In the present case, the court agrees with the defendants that their allegations of an affirmative duty by RCO to indemnify and hold them harmless satisfies the requirement of " an express or implied independent legal duty" that could preclude operation of the exclusivity provisions of § 31-284. However, the court also agrees with the plaintiff that the defendants' attempt to assert a counterclaim through General Statutes § § 52-102b and 52-572h is improper as a matter of law.
First, General Statutes § 52-102b allows a defendant to " serve a writ, summons and complaint upon a person not a party to the action who is or may be liable pursuant to said section for a proportionate share of the plaintiff's damages." (Emphasis added.) Here, RCO, as subrogor of the plaintiff, is already a party to the action. Thus, the provisions of § 52-102b are inapplicable.
Second, § 52-572h(c) allows the trier of fact to allocate liability among multiple tortfeasors " if damages are determined to be proximately caused by the negligence of more than one party." Here, the plaintiff brings these two actions pursuant to its statutory right of reimbursement under § 31-293(a). In Durniak v. August Winter & Sons, Inc., 222 Conn. 775, 782, 610 A.2d 1277 (1992), our Supreme Court held that " [b]y its own terms, [§ 52-572h] applies only to causes of action based on negligence . . . Accordingly, its terms do not govern statutory causes of action that have no common law counterpart . . . Because an employer's right to obtain reimbursement from a third party tortfeasor is a statutory claim that is derived in its entirety from § 31-293(a) . . . the employer's claim does not fall within the compass of § 52-572h." (Citations omitted; internal quotation marks omitted.) Thus, in the present case, the court agrees with the plaintiff that, despite the contractual indemnification agreement alleged by the defendants in their counterclaims, rights of apportionment between multiple tortfeasors set forth in § 52-572h do not apply to the statutory right of employers to recover against third parties pursuant to § 31-293.
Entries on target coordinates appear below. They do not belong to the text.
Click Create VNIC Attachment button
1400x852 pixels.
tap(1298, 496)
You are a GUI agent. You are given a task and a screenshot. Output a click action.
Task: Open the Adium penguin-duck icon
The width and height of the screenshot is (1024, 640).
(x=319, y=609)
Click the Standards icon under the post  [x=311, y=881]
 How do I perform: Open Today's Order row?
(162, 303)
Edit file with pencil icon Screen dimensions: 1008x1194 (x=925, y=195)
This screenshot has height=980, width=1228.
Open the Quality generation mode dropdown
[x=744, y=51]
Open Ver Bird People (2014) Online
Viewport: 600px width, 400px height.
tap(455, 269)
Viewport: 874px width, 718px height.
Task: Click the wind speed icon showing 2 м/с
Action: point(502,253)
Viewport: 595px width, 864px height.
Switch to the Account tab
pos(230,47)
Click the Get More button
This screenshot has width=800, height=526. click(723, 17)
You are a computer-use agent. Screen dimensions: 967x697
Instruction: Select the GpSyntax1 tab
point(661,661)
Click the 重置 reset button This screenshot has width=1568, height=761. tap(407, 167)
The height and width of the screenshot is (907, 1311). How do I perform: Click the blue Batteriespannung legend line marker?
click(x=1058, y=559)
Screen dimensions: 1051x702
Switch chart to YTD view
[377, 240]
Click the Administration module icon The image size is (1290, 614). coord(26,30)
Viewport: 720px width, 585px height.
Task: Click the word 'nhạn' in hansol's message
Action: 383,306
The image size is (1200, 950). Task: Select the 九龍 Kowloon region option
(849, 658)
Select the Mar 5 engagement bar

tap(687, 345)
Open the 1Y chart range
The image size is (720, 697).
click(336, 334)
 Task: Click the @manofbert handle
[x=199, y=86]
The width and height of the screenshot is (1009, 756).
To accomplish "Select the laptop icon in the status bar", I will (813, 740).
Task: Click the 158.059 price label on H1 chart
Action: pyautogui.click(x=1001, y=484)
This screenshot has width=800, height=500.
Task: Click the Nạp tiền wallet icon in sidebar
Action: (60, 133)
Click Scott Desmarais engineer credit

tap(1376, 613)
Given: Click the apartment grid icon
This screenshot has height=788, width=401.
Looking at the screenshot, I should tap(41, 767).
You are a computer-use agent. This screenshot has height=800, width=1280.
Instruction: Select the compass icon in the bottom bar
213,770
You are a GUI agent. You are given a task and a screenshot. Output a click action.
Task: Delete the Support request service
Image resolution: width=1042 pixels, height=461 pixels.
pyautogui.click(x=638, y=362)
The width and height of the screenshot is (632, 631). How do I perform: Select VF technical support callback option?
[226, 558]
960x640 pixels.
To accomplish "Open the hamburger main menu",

Third, to the extent that the defendants' claims are based on their contractual right of indemnification, the provisions of § 52-572h still do not apply, as that statute governs the allocation of liability among joint tortfeasors in negligence actions only. The defendants' contractual claims for indemnification may properly be raised in a counterclaim or right of setoff under Practice Book § 10-54, and not through a claim for apportionment pursuant to § 52-572h.
Conclusion
For the reasons set forth above, the defendants' apportionment counterclaims in both consolidated actions are legally insufficient. The plaintiff's motions to strike the defendants' counterclaims are granted.